5. Revoir le positionnement stratégique des postes militaires : Il faut amener les casernes militaires hors de nos villes. Transformer le Camp Guillaume, le Camp Sangoulé Lamizana, le Camp 718 en lycées et en universités. Il y a dans ces infrastructures, suffisamment de salles de cours, de travaux dirigés, etc. Aucune caserne des forces armées en dehors de la gendarmerie ne doit être à moins de 100 kilomètres des villes. Et aucun militaire ne doit déambuler en ville sans autorisation et il doit être interdit à un militaire d’être en tenue en ville, sauf en mission commandée.

Il est temps de se donner une nouvelle vision et de construire une nouvelle armée, bâtie sur des objectifs adaptés à la société, une armée intégrée aux préoccupations sociétales. Il est temps d’arrêter cette logique de construction d’une grande armée, anachronique par rapport au contexte de notre société et totalement dépassée en référence au contexte mondial actuel.

Il est temps d’arrêter des recrutements systématiques de soldats et de les transformer en « chiens de guerre dressés à tuer sans état d’âme qui finiront par retourner leurs armes contre les populations qu’ils sont sensés défendre ». Il est temps d’arrêter cette chasse à l’Homme, cette chasse aux hommes politiques, cette chasse aux partis d’opposition. Ceux qui s’en sont pris aux sièges de l’UNIR/PS et du FFS sont des sots.
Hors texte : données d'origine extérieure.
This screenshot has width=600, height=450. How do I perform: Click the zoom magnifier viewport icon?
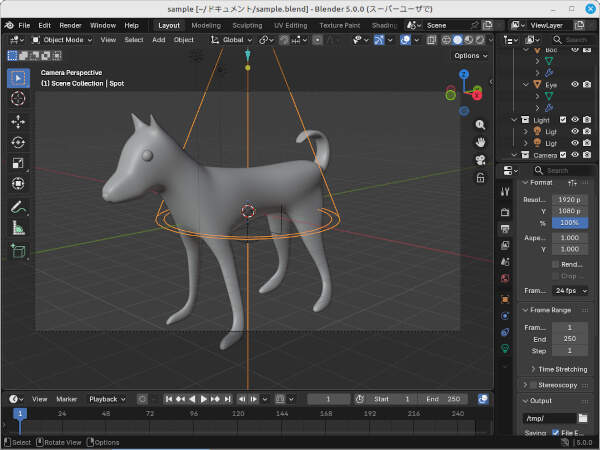coord(480,125)
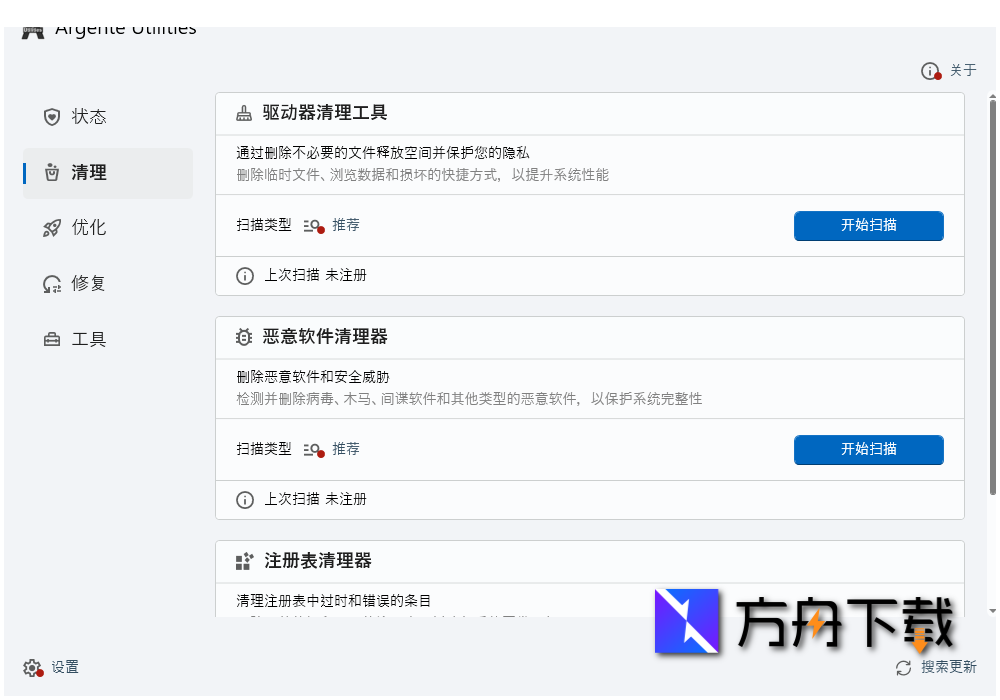
Task: Click the info circle beside first 上次扫描
Action: pos(245,275)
Je salue la réaction prompte du Président du Faso. Mais il se trompe s’il croit qu’il s’agit d’une simple question de commandement. Il doit comprendre que son armée est inadaptée au corps social et se donner les moyens de la reformer en profondeur. Il doit aussi revoir les institutions et les fondements du pouvoir de son régime.
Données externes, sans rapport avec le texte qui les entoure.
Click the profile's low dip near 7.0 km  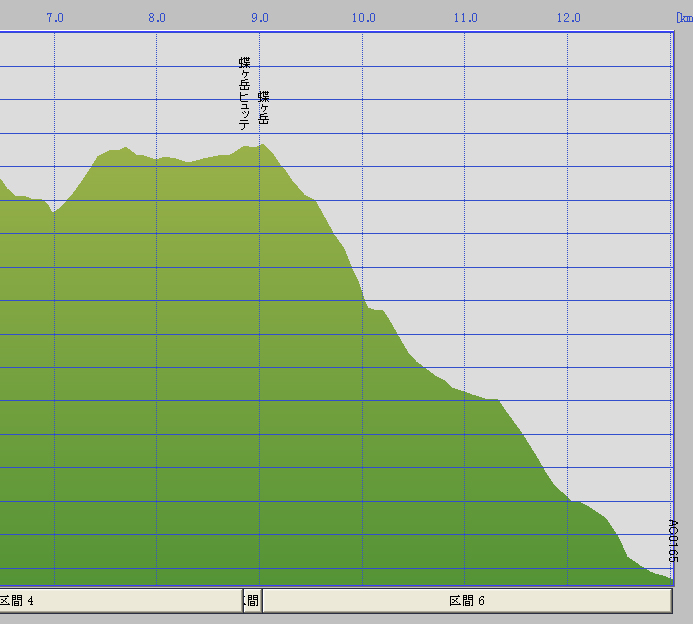54,212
Je suis étonné par le silence des partis politiques qui frise la culpabilité et parfois complicité. Je suis sidéré par le silence des institutions et associations de défense des droits humains, ces gardiens du temple de la vertu et de la citoyenneté. Le MBDHP, le Centre pour la gouvernance démocratique (CGD), la section nationale de la RADDOH, le Ministère de la promotion des droits humains.

Je voudrais lancer un appel à tous les Hommes justes, ceux-là à cause desquels « Dieu aurait épargné Sodome et Gomorrhe », de ne pas se laisser vaincre par la peur et de travailler à créer une nouvelle espérance pour le Burkina Faso.

Comme le dit l’Evangile de Saint Matthieu "Relevez-vous et n’ayez pas peur" (17.7) et je dirais : construisons ensemble une nouvelle espérance pour notre pays.